Very interesting article. What are your thoughts on tubers being part of healthy diet?
I think tubers can be part of a very healthy diet if you have damaged your liver with too much sugar or alcohol and are not insulin resistant and suffering from the metabolic syndrome. If you have any question on whether you are insulin resistant or not I clearly spell out on my home page how to find out. http://www.BornToEatMeat.com
As per one of the comments, if we assume that Vitamin C does not cause kidney stones then could we also assume that it would be healthy to supplement this diet with vitamin C? Are there any other downsides?
My research indicates that people on very low carb, high fat diets that are meat based like Zero Carb do not need nearly as much Vitamin C as people on high carbohydrate diets low in meat Here’s the post I did on that. http://borntoeatmeat.com/?p=699
Hey Dr Paul, I do believe the research shows that Vit C does possibly cause kidney stones because it converts to Oxalic acid in the body. Oxalate is also high in many greens, other veggies, nuts etc. Veggies aren’t as friendly as people are led to believe.
Most kidney stones are mostly Calcium Oxalate. They’re really no randomized controlled trials the only trials I consider worth making dietary recommendations on to show significant health benefit from high dose Vitamin C supplementation and good evidence pwople on low carb high fat diets don’t need as much vitamin C as carb eaters so I see no need to suffer the possible risk, still only a correlational risk thus not proven of high dose Vitamin C giving me a kidney stone. I still think people on a healthy meat based diet need no supplements
Thank you so much for this article. I have read that humans lost their ability to make vitamin c, but this, the argument continues, is why we must get vitamin c from foods and that because we were getting it from foods, we stopped needing to make it. It never occurred to me that we stopped making it because WE NO LONGER NEEDED IT. This makes much more sense!!
We need vitamin C in proportion to the carbohydrates we eat. This is pretty natural since many fruits and vegetables are high in vitamin c.
Tropical environments have huge amounts of vitamin c in the fruits. Nordic environments don’t.
We don’t need to get too anal about what we eat as long as it’s natural.
Processed carbs are poison. Processed grain oils are as well.
I eat meat fruits and veggies. They’re all good.
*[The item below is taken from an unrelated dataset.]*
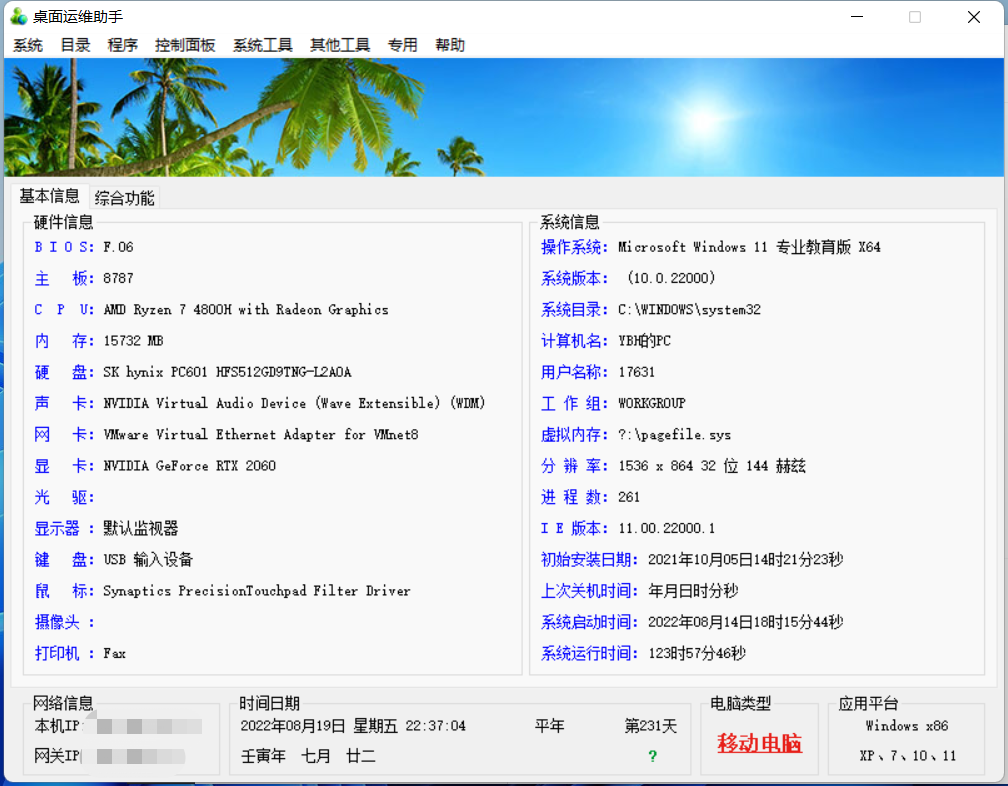Open the 专用 menu

click(403, 44)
My grandmother’s people, the Blood tribe of the Blackfoot Nation in Alberta, Canada and Montana, USA, ate almost nothing but meat–primarily bison and elk–and lived long, healthy lives. Early white explorers often remarked that the Blackfoot and Crow peoples of the Upper Missouri were the most robust and handsome people on the continent–tall, strong, and well-shaped. Nowadays, of course, the Blackfoot tribes, like most other American Indians, are in pretty poor shape. Obesity and diabetes are killing more Indians now than we lost in all our many wars. We are being destroyed by potato chips and Twinkies. We need to get back to our old diet and away from this deadly carb-fest.
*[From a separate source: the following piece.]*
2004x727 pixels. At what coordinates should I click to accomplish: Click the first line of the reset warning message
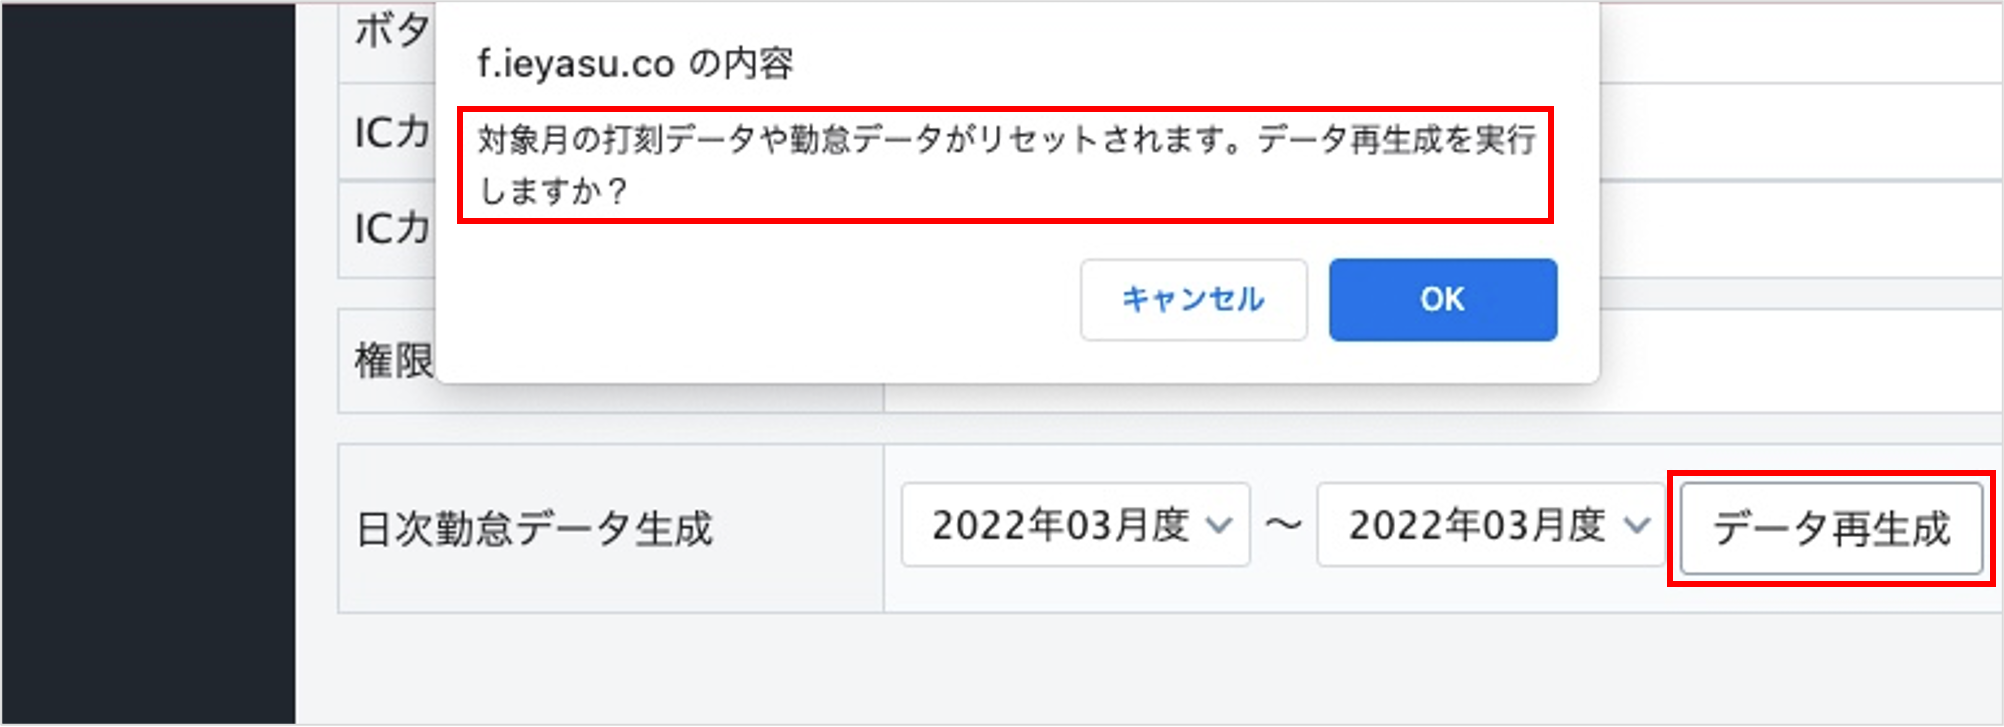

I lived in Albuquerque, NM for 2 years and I saw the same thing happening to the indigenous population there. They have one of the highest consumption rates of sugared beverages in the nation probably because coke and pepsi markets heavily and 30% of that poplulation lacks running water so they just grab cases of coke at the store.
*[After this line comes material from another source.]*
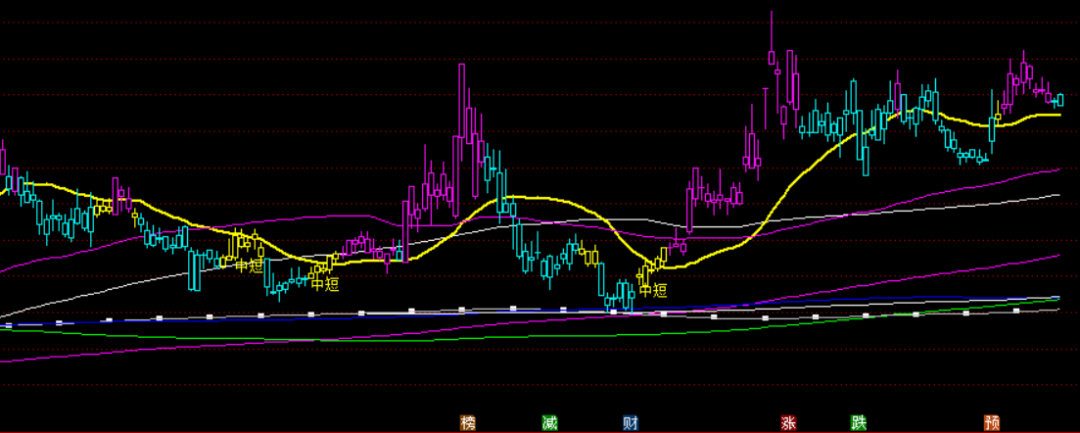Click the leftmost 中短 signal label
The height and width of the screenshot is (433, 1080).
click(x=248, y=265)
Okay, I’ve submitted THREE comments and NONE have been posted. What’s up, Bosco?
Sorry I missed this, not sure why I didn’t get an alert email, I will check into it.
Your research is good, except please note that Wikipedia is quite corrupt and it was very disappointing that you used false info from there.
Anything we humans do is inherently imperfect, but it is possible to find useful information on Wikipedia as 95% of the people who contribute are honestly trying to put up the latest unbiased information. Of course there is that other 5% that try to sway the information to their own personal worldview sometimes you do need to read between the lines.